Some activists said that, to a large degree, the referendum process worked, even with the legislative alterations, because the ballot questions moved the political needle on key issues like the minimum wage and school funding.

Robyn Merrill, executive director of Maine Equal Justice Partners, a progressive advocacy group, said it is worrisome that lawmakers repealed voter-approved laws so quickly.

“But at the same time, we have a minimum wage that is going to be $12 and indexed and we do see more funding for education as a result of referendums that passed in the fall, so it’s not as if we haven’t made gains or progress as a result of ballot initiatives,” she said.

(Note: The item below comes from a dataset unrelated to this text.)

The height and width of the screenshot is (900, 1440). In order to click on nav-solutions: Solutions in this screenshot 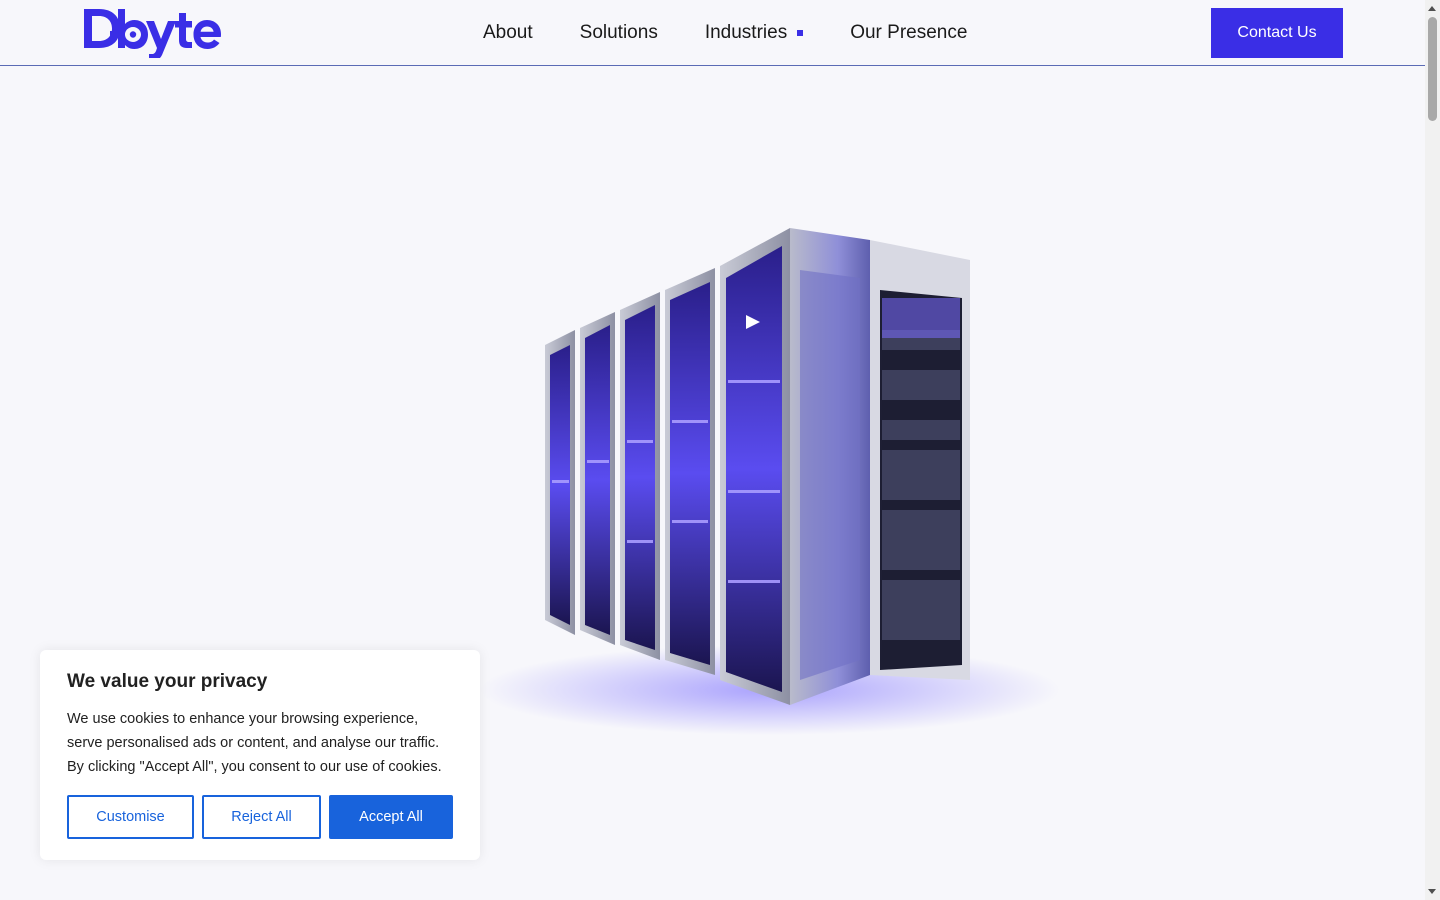, I will do `click(619, 33)`.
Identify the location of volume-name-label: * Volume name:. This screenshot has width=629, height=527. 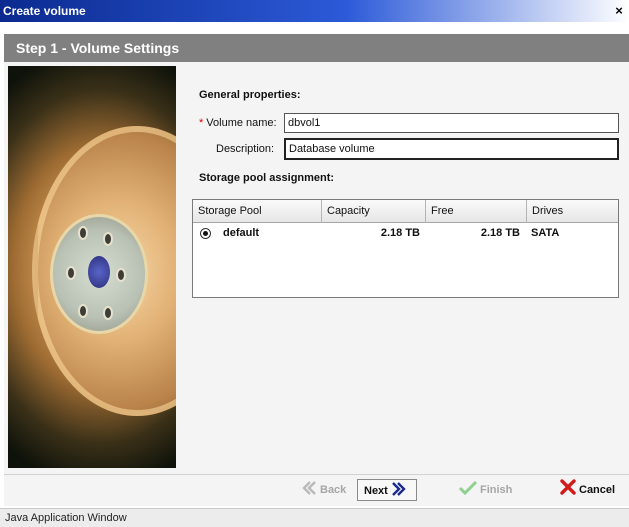
(238, 123).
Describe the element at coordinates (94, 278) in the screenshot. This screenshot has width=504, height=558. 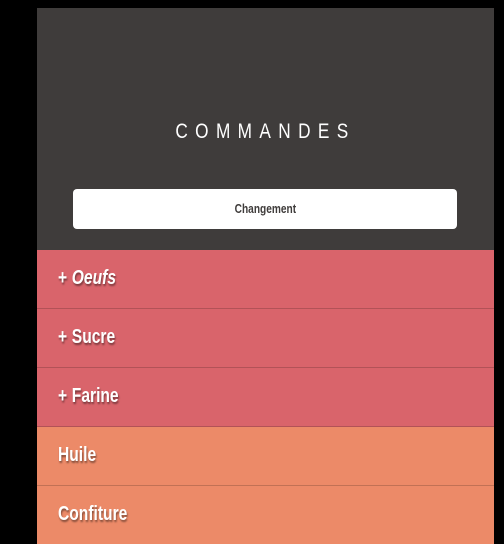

Merrill is serving as spokeswoman for another ballot question committee, Mainers for Health Care, which is backing the question on this fall’s ballot that will ask voters to expand Maine’s Medicaid program.

She said when it comes to a Medicaid expansion, the Legislature has passed variations of an expansion five times, only to have LePage veto the legislation each time. That gives her campaign confidence that voters will approve an expansion and the Legislature will not have the political will to overturn that change.

“We know that the majority of the Legislature supports the policy and the majority of the Legislature has passed legislation with bipartisan support five times,” Merrill said. “We know there are champions at the Legislature who would certainly go to bat for the policy itself, so it’s hard to see a scenario in which the voters support and pass the initiative and the Legislature rolls it back.”